Kim, an Asian American who is currently running for Senate, told NBC News in an email through a spokesperson that he wore the tie, which had red, white and blue stripes on it, simply because he felt it matched his blue suit.
“Not everything in life is a conspiracy,” Kim said about the comments from Crispi, a Republican.
The flag of North Korea features a large red star, in addition to a wide red stripe, bordered by thinner white and blue stripes.
Kim told NBC News that the tie is one of just a handful he owns. He said he purchased it when he graduated from college and has kept it around for more than two decades.
Crispi did not respond to NBC News’ request for comment.
After the debate, Crispi also posted a followup video to social media Wednesday, doubling down on his earlier comments. In the video, he questioned Kim’s loyalty and labeled his policies as “communist.”
“My question is, why did Andy Kim wear a tie that had a foreign flag across the middle? … Why didn’t you wear an American flag tie?” Crispi said in the video, adding that the pattern resembled the North Korean and Costa Rican flags. “It resembled other countries, but it didn’t resemble the United States of America. And I ask the question, is Andy Kim even having allegiance to the United States?”
In a lengthy tweet thread the same day, Kim called Crispi’s comments “a disgusting attack,” urging his opponent and other GOP leaders to condemn “this xenophobia.” He also detailed several other racist attacks on Asian American candidates, including a recent attack on
Dave Min, a Democratic congressional candidate in Orange County, California. Recently, police arrested a 62-year-old in connection to vandalism incidents in which Asian slurs were spray-painted across Min’s campaign signs.
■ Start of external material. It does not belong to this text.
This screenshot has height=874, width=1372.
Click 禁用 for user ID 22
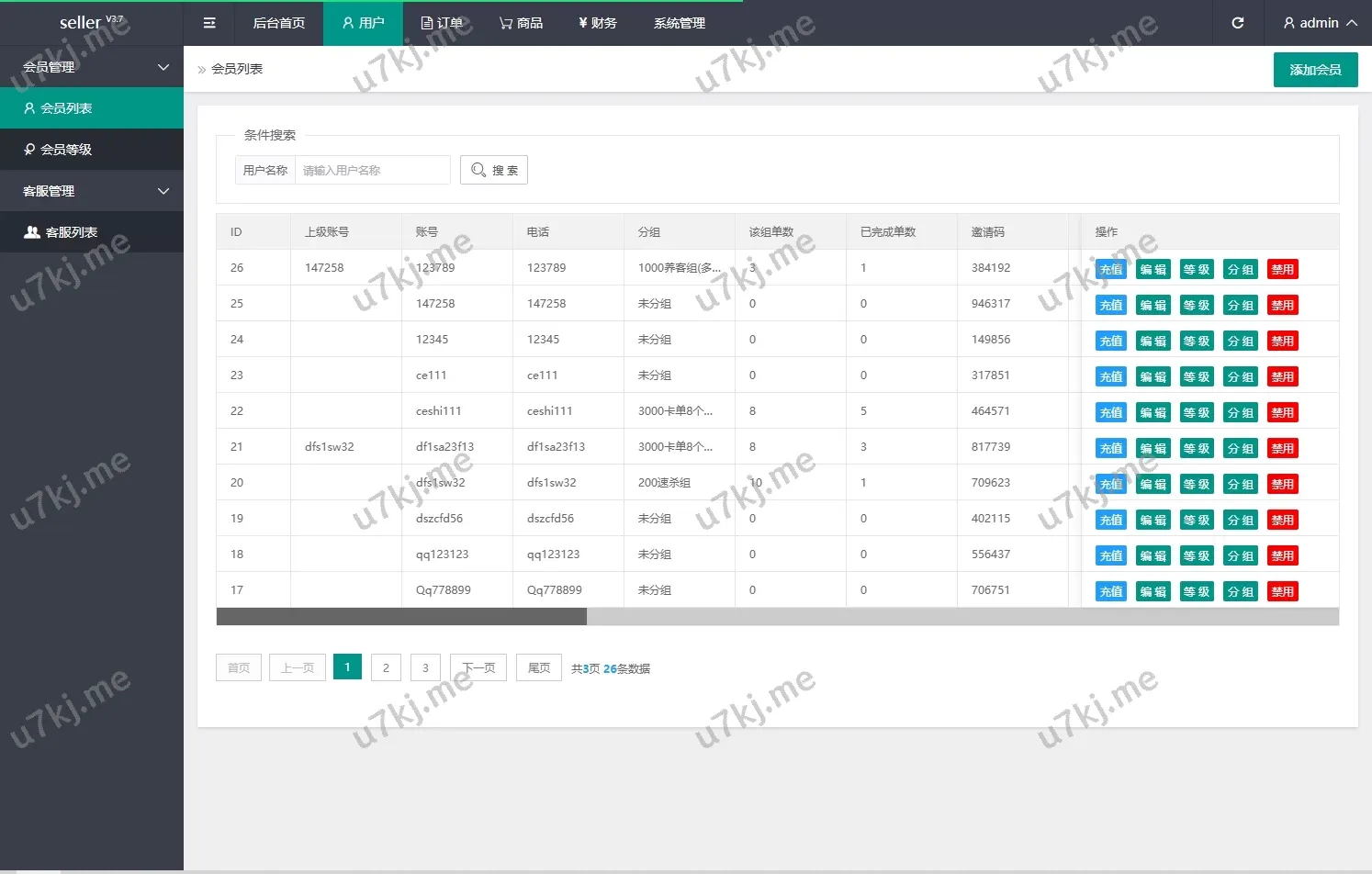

“If elected, I’ll be first Korean American senator after 120 years of Koreans in America,” Kim wrote on social media. “I’ll be first AAPI Senator from the East Coast. I’m proud, but yearn for the day when I don’t need to break barriers and I don’t have my love for this country questioned.”
Bashaw condemned Crispi’s accusation shortly afterward, and called Kim a “good man and patriotic American” despite their policy disagreements.
“As someone who has been stereotyped and on the wrong end of hateful incorrect assumptions my entire life, I wholeheartedly denounce baseless accusations based solely on someone’s background or appearance,” Bashaw wrote on X.
Rep. Ted Lieu, D-Calif., also slammed the accusation in a post on X.
“Dear MAGA @MikeCrispi : That is not the North Korean flag,” Lieu wrote. “Take your racism and shove it.”